▶ _Problem_:
Copy out the items below, replacing every "The width and height of the screenshot is" with "Screenshot dimensions are" and changing nothing else.

▶ _Task input_:
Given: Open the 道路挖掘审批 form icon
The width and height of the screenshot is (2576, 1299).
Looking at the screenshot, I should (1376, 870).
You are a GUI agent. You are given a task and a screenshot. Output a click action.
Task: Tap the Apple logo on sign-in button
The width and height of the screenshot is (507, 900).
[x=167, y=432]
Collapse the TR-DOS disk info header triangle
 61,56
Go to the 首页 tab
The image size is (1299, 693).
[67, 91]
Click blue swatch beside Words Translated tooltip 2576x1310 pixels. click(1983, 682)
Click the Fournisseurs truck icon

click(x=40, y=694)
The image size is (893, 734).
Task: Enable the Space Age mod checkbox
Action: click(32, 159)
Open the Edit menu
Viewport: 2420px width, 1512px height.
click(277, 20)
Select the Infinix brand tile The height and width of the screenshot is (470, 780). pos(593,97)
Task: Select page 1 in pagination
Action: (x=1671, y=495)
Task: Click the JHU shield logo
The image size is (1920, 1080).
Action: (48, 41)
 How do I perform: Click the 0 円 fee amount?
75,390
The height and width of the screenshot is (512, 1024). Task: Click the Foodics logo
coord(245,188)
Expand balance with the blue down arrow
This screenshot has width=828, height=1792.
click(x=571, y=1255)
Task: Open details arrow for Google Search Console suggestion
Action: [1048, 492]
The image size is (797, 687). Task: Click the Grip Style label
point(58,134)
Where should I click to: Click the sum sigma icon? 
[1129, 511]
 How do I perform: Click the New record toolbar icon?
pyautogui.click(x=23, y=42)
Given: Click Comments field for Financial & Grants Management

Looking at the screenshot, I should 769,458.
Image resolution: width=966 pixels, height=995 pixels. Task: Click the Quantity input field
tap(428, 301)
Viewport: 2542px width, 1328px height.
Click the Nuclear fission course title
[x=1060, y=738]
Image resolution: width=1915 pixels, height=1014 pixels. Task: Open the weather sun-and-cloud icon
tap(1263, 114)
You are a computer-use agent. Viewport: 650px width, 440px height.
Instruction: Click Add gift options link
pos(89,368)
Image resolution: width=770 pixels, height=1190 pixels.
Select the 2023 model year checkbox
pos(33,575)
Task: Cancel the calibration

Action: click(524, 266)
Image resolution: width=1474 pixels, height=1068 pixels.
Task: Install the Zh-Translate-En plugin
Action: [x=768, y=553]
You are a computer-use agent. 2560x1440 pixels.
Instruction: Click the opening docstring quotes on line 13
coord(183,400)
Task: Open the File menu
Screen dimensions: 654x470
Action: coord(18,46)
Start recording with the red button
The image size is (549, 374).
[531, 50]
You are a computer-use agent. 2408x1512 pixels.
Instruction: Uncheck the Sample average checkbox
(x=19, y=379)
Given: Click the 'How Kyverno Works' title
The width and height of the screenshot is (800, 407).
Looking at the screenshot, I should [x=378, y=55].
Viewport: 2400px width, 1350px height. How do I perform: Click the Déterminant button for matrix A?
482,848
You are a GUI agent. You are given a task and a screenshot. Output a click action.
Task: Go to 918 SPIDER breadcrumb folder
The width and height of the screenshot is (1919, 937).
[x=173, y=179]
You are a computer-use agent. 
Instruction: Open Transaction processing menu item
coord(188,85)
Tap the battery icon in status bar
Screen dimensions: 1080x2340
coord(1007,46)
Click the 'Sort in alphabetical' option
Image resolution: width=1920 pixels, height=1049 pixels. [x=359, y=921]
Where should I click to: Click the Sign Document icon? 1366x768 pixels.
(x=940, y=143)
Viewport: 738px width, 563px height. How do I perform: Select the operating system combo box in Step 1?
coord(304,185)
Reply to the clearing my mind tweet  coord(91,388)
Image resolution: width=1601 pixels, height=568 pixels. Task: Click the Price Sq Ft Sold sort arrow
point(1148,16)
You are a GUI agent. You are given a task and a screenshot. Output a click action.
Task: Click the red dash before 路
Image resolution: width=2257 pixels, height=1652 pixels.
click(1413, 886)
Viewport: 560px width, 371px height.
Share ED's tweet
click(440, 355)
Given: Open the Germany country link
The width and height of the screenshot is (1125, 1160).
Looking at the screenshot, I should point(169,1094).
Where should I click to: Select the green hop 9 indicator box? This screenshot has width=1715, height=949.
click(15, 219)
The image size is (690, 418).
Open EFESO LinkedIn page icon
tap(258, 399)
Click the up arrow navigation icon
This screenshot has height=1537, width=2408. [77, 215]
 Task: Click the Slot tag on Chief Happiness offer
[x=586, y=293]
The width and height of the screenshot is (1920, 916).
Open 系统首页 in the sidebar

▶ _Final result_:
Given: Open the 道路挖掘审批 form icon
Screenshot dimensions are (2576, 1299).
Looking at the screenshot, I should (1376, 870).
You are a GUI agent. You are given a task and a screenshot. Output a click action.
Task: Tap the Apple logo on sign-in button
Screenshot dimensions are (507, 900).
[x=167, y=432]
Collapse the TR-DOS disk info header triangle
 61,56
Go to the 首页 tab
The image size is (1299, 693).
[67, 91]
Click blue swatch beside Words Translated tooltip 2576x1310 pixels. click(1983, 682)
Click the Fournisseurs truck icon

click(x=40, y=694)
The image size is (893, 734).
Task: Enable the Space Age mod checkbox
Action: click(32, 159)
Open the Edit menu
Viewport: 2420px width, 1512px height.
click(277, 20)
Select the Infinix brand tile The height and width of the screenshot is (470, 780). pos(593,97)
Task: Select page 1 in pagination
Action: (x=1671, y=495)
Task: Click the JHU shield logo
The image size is (1920, 1080).
Action: (48, 41)
 How do I perform: Click the 0 円 fee amount?
75,390
The height and width of the screenshot is (512, 1024). Task: Click the Foodics logo
coord(245,188)
Expand balance with the blue down arrow
This screenshot has width=828, height=1792.
click(x=571, y=1255)
Task: Open details arrow for Google Search Console suggestion
Action: [1048, 492]
The image size is (797, 687). Task: Click the Grip Style label
point(58,134)
Where should I click to: Click the sum sigma icon? 
[1129, 511]
 How do I perform: Click the New record toolbar icon?
pyautogui.click(x=23, y=42)
Given: Click Comments field for Financial & Grants Management

Looking at the screenshot, I should 769,458.
Image resolution: width=966 pixels, height=995 pixels. Task: Click the Quantity input field
tap(428, 301)
Viewport: 2542px width, 1328px height.
Click the Nuclear fission course title
[x=1060, y=738]
Image resolution: width=1915 pixels, height=1014 pixels. Task: Open the weather sun-and-cloud icon
tap(1263, 114)
You are a computer-use agent. Viewport: 650px width, 440px height.
Instruction: Click Add gift options link
pos(89,368)
Image resolution: width=770 pixels, height=1190 pixels.
Select the 2023 model year checkbox
pos(33,575)
Task: Cancel the calibration

Action: click(524, 266)
Image resolution: width=1474 pixels, height=1068 pixels.
Task: Install the Zh-Translate-En plugin
Action: [x=768, y=553]
You are a computer-use agent. 2560x1440 pixels.
Instruction: Click the opening docstring quotes on line 13
coord(183,400)
Task: Open the File menu
Screen dimensions: 654x470
Action: coord(18,46)
Start recording with the red button
The image size is (549, 374).
[531, 50]
You are a computer-use agent. 2408x1512 pixels.
Instruction: Uncheck the Sample average checkbox
(x=19, y=379)
Given: Click the 'How Kyverno Works' title
Screenshot dimensions are (800, 407).
Looking at the screenshot, I should [x=378, y=55].
Viewport: 2400px width, 1350px height. How do I perform: Click the Déterminant button for matrix A?
482,848
You are a GUI agent. You are given a task and a screenshot. Output a click action.
Task: Go to 918 SPIDER breadcrumb folder
Screenshot dimensions are (1919, 937).
[x=173, y=179]
You are a computer-use agent. 
Instruction: Open Transaction processing menu item
coord(188,85)
Tap the battery icon in status bar
Screen dimensions: 1080x2340
coord(1007,46)
Click the 'Sort in alphabetical' option
Image resolution: width=1920 pixels, height=1049 pixels. [x=359, y=921]
Where should I click to: Click the Sign Document icon? 1366x768 pixels.
(x=940, y=143)
Viewport: 738px width, 563px height. How do I perform: Select the operating system combo box in Step 1?
coord(304,185)
Reply to the clearing my mind tweet  coord(91,388)
Image resolution: width=1601 pixels, height=568 pixels. Task: Click the Price Sq Ft Sold sort arrow
point(1148,16)
You are a GUI agent. You are given a task and a screenshot. Output a click action.
Task: Click the red dash before 路
Image resolution: width=2257 pixels, height=1652 pixels.
click(1413, 886)
Viewport: 560px width, 371px height.
Share ED's tweet
click(440, 355)
Given: Open the Germany country link
Screenshot dimensions are (1125, 1160).
Looking at the screenshot, I should point(169,1094).
Where should I click to: Select the green hop 9 indicator box? This screenshot has width=1715, height=949.
click(15, 219)
The image size is (690, 418).
Open EFESO LinkedIn page icon
tap(258, 399)
Click the up arrow navigation icon
This screenshot has height=1537, width=2408. [77, 215]
 Task: Click the Slot tag on Chief Happiness offer
[x=586, y=293]
Screenshot dimensions are (1920, 916).
Open 系统首页 in the sidebar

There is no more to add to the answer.